Haus des Gastes im Kurpark
Durch Erlaß des preußischen Staatministeriums vom 19. Dezember 1924 ist der Name der Stadt Liebenwerda, Kreis Liebenwerda, in „Bad Liebenwerda“ umgeändert worden. So stand es schwarz auf weiß am 16. Januar 1925 in den amtlichen Bekanntmachungen. Lange Bemühungen waren dem vorausgegangen.
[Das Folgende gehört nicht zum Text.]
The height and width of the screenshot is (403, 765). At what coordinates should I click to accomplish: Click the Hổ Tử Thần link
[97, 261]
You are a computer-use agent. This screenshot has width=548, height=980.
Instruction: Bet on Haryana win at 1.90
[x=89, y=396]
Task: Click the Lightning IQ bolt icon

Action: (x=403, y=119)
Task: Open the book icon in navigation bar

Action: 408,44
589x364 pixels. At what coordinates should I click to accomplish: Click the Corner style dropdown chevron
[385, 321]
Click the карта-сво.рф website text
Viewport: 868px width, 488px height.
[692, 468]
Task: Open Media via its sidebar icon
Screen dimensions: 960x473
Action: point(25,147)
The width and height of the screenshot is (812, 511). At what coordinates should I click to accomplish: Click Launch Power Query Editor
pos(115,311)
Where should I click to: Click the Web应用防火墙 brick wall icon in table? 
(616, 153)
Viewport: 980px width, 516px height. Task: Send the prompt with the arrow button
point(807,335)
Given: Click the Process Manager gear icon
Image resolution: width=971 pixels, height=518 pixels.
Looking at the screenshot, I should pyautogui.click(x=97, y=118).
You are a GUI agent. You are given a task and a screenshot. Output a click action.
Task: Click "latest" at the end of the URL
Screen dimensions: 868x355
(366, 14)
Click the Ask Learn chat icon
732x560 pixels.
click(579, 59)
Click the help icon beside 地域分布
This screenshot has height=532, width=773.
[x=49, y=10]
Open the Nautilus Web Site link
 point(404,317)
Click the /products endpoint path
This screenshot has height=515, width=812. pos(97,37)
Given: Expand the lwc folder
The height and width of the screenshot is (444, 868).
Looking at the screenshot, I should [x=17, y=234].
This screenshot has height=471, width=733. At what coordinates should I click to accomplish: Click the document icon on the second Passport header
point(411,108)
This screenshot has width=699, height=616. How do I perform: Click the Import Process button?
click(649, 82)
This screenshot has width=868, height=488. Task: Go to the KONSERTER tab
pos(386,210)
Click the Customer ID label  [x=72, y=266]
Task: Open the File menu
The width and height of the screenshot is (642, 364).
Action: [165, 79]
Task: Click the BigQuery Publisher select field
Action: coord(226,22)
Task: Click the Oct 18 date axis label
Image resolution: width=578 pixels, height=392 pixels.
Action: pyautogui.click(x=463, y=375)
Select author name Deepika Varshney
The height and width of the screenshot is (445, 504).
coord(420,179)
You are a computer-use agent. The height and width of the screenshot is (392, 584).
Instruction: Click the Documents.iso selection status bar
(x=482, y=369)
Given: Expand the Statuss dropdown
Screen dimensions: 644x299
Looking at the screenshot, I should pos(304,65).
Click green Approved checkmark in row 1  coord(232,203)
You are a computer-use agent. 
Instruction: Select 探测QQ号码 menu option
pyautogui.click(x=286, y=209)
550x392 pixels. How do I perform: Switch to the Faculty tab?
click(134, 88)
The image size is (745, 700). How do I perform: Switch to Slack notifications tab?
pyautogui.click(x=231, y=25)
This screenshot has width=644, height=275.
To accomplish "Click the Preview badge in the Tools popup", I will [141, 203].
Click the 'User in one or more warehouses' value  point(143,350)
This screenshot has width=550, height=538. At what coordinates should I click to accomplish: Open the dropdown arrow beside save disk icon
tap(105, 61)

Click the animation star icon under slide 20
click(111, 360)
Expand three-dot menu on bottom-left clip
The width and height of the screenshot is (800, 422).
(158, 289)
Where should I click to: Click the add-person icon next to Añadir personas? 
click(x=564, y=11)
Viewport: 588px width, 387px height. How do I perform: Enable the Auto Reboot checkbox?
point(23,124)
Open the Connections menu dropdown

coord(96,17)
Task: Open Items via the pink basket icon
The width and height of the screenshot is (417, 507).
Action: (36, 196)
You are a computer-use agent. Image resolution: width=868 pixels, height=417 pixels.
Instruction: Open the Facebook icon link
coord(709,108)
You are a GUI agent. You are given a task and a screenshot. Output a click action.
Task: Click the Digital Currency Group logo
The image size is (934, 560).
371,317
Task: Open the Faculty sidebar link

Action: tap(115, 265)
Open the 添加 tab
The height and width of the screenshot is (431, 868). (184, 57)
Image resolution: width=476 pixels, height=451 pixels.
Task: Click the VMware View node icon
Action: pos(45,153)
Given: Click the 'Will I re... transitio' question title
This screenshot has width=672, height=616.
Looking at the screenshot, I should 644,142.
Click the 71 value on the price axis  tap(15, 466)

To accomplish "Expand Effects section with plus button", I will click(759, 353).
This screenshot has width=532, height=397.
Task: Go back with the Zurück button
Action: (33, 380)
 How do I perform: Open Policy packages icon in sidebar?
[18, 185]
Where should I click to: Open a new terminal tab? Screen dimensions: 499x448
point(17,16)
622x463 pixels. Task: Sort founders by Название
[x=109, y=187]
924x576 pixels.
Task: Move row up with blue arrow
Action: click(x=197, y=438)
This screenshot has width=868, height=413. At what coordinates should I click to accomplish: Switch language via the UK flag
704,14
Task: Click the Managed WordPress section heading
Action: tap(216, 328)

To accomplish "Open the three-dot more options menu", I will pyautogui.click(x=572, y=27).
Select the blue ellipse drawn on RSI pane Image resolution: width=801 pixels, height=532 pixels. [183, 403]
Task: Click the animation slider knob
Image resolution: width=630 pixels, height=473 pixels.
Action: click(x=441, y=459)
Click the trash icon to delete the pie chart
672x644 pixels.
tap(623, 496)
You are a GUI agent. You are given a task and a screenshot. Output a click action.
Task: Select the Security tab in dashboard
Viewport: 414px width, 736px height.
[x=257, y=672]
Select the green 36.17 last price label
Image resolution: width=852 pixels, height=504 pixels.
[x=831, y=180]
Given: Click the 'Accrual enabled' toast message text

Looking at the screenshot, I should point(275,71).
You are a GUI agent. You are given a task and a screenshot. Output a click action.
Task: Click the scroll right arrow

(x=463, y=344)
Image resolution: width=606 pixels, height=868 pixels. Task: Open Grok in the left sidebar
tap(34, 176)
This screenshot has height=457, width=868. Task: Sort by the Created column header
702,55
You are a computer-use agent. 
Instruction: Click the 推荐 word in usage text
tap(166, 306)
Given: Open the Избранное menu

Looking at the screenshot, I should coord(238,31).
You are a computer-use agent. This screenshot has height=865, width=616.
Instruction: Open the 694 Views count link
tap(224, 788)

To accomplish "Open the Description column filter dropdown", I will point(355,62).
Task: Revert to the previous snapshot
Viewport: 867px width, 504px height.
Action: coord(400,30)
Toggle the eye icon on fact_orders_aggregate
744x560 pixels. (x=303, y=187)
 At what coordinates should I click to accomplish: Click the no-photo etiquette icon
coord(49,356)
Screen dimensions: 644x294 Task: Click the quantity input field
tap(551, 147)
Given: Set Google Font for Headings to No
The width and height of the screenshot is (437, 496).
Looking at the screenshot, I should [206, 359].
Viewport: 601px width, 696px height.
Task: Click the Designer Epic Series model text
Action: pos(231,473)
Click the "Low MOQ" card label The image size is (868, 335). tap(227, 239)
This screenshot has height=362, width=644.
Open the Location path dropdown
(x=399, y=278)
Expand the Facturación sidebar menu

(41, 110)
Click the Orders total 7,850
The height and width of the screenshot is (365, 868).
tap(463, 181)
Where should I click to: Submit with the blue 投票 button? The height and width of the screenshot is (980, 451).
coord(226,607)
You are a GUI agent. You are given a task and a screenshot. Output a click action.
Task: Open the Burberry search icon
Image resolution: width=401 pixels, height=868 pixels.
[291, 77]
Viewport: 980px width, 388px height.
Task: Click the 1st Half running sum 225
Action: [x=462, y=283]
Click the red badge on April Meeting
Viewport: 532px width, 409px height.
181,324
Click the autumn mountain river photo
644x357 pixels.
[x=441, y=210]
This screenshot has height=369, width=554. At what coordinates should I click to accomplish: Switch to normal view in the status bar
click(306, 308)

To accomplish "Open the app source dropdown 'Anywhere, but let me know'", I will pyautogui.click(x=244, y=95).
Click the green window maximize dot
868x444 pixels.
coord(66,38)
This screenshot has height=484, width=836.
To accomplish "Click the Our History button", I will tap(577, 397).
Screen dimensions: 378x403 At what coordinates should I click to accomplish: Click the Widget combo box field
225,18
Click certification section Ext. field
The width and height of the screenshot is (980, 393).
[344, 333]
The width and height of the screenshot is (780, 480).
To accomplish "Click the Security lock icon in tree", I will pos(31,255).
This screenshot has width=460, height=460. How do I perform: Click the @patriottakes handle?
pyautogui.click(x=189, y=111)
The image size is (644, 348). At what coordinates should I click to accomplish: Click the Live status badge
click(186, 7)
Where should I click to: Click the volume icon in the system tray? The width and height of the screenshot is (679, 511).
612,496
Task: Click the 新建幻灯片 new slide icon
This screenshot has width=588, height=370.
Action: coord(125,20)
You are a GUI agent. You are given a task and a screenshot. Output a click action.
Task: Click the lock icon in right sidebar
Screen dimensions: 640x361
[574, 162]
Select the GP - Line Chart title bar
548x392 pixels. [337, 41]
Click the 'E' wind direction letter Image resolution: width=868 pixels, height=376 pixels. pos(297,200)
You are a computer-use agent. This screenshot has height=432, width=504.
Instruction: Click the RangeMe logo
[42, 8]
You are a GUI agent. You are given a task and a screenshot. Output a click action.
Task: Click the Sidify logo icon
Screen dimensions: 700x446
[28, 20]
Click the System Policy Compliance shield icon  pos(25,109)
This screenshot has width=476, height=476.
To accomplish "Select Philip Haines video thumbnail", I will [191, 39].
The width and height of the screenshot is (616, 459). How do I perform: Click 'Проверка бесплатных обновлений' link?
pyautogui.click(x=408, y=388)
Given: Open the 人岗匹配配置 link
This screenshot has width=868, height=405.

Weniger bekannt sein dürfte, daß bereits seit dem Jahre 1900 im Krankenhaus an der Schloßäckerstraße Moorbäder verabreicht wurden. Erst Jahre später, am 12. September 1903, debattierten kühle Rechner im Rathaus und findige Bürger über den Bau eines Moorbades als gewinnbringende Geldanlage.

So wie das einstige Schweizerhaus im Kurpark begrüßt das neue Haus des Gastes seine Besucher.
Im März 1904 war Grundsteinlegung. Das Gebäude wurde im Schweizerhausstil erbaut und hatte Ähnlichkeit mit dem Restaurant „Schweizerhaus“ im Stadtwäldchen, das schon viele Jahre vorher errichtet worden war. Ein neues Kapitel der Stadtgeschichte begann 1905, als das Eisenmoorbad seinen Betrieb aufnahm und rheumatische Erkrankungen behandelte.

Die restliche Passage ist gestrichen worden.